TASK DETAILS: Copy every one of the items below, word for word.
╭─ DATA ROWS
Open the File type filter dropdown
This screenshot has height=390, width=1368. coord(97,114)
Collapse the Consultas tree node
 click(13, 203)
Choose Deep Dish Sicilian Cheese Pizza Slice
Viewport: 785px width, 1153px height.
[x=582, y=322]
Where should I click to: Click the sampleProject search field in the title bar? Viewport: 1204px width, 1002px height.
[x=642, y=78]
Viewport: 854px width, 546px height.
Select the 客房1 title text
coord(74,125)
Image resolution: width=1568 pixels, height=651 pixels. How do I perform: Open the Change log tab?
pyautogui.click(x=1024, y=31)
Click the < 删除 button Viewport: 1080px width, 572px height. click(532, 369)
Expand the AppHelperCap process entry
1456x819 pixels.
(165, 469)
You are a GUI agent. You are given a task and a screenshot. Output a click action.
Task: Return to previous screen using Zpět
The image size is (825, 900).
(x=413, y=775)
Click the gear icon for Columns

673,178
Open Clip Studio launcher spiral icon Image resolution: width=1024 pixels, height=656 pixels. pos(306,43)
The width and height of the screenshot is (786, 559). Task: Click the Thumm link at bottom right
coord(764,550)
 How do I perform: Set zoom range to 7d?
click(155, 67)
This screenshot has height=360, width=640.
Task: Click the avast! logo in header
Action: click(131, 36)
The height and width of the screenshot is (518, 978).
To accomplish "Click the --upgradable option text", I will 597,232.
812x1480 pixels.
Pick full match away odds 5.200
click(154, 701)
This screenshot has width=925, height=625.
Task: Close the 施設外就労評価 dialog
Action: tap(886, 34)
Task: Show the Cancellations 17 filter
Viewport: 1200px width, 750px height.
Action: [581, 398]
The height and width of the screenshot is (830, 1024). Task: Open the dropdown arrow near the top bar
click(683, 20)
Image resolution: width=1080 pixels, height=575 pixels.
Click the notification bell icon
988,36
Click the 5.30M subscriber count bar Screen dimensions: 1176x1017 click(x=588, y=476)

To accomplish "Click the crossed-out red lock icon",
╰─
COMPLETE OUTPUT:
Open the File type filter dropdown
This screenshot has height=390, width=1368. coord(97,114)
Collapse the Consultas tree node
 click(13, 203)
Choose Deep Dish Sicilian Cheese Pizza Slice
Viewport: 785px width, 1153px height.
[x=582, y=322]
Where should I click to: Click the sampleProject search field in the title bar? Viewport: 1204px width, 1002px height.
[x=642, y=78]
Viewport: 854px width, 546px height.
Select the 客房1 title text
coord(74,125)
Image resolution: width=1568 pixels, height=651 pixels. How do I perform: Open the Change log tab?
pyautogui.click(x=1024, y=31)
Click the < 删除 button Viewport: 1080px width, 572px height. click(532, 369)
Expand the AppHelperCap process entry
1456x819 pixels.
(165, 469)
You are a GUI agent. You are given a task and a screenshot. Output a click action.
Task: Return to previous screen using Zpět
The image size is (825, 900).
(x=413, y=775)
Click the gear icon for Columns

673,178
Open Clip Studio launcher spiral icon Image resolution: width=1024 pixels, height=656 pixels. pos(306,43)
The width and height of the screenshot is (786, 559). Task: Click the Thumm link at bottom right
coord(764,550)
 How do I perform: Set zoom range to 7d?
click(155, 67)
This screenshot has height=360, width=640.
Task: Click the avast! logo in header
Action: click(131, 36)
The height and width of the screenshot is (518, 978).
To accomplish "Click the --upgradable option text", I will 597,232.
812x1480 pixels.
Pick full match away odds 5.200
click(154, 701)
This screenshot has width=925, height=625.
Task: Close the 施設外就労評価 dialog
Action: tap(886, 34)
Task: Show the Cancellations 17 filter
Viewport: 1200px width, 750px height.
Action: [581, 398]
The height and width of the screenshot is (830, 1024). Task: Open the dropdown arrow near the top bar
click(683, 20)
Image resolution: width=1080 pixels, height=575 pixels.
Click the notification bell icon
988,36
Click the 5.30M subscriber count bar Screen dimensions: 1176x1017 click(x=588, y=476)

To accomplish "Click the crossed-out red lock icon",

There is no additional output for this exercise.